O processo ao qual reage o Slow Science é a exteriorização, na
forma mais cruel e descontrolada, de algo mais antigo que a própria “globalização”.
Trata-se de uma adequação (adestração e controle) da intelectualidade (tentemos
imaginar Marx como um professor universitário hoje: impossível!) a serviço dos
ditames do capital. Quando este muda, as suas formas de controle também mudam.

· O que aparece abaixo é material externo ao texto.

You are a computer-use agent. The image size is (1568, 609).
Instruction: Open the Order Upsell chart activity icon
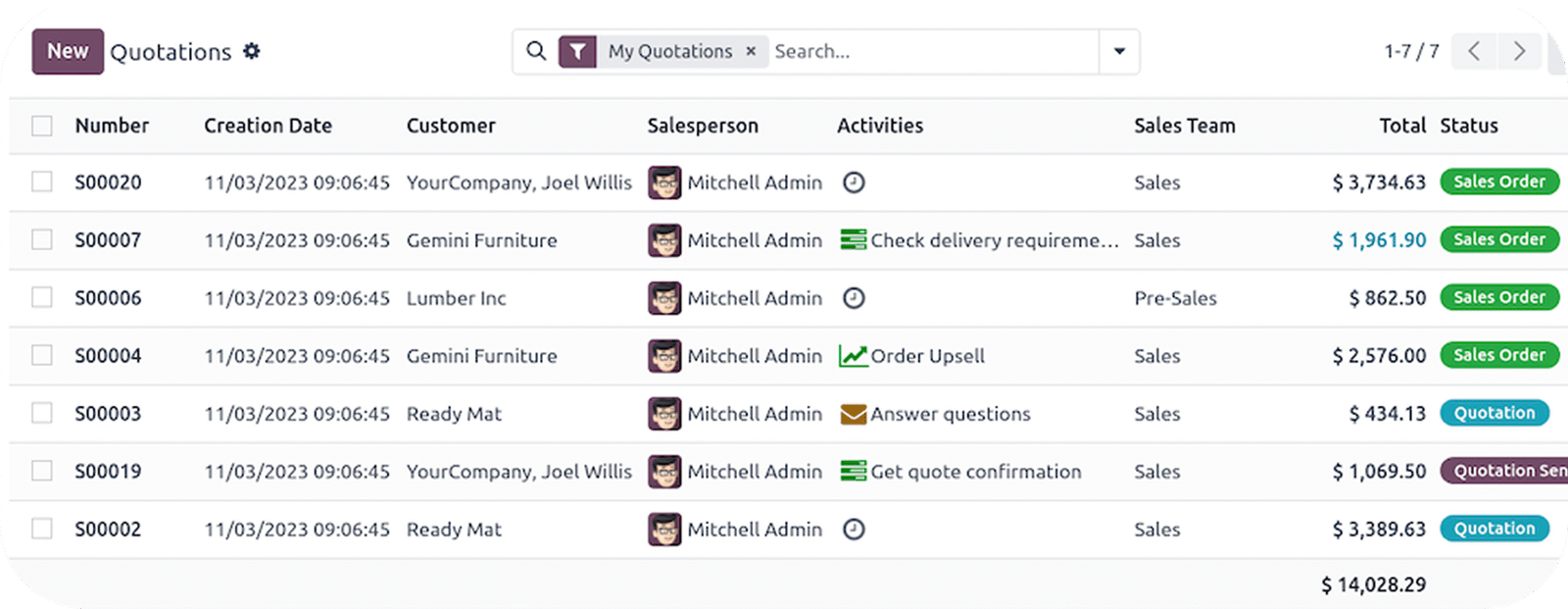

O que torna esse manifesto progressista é o alerta que faz ao que vem
acontecendo na produção predominante da ciência e do pensamento. Numa época de
crise e decadência do modo de produção capitalista, que se mostra incapaz de
(re)produzir a mais-valia por sua própria lógica (o que os liberais chamam de a
“mão invisível”), a ação (intervenção) do Estado para garanti-la torna-se
fundamental. Numa sociedade iludida pela democracia burguesa, as mentes
pensantes (e críticas) não podem ser caladas com o cárcere. Para isso, métodos
mais eficazes foram inventados: avaliações de produtividades, aumento da carga
burocrática, cooptação do intelectual com salários relativamente altos, etc.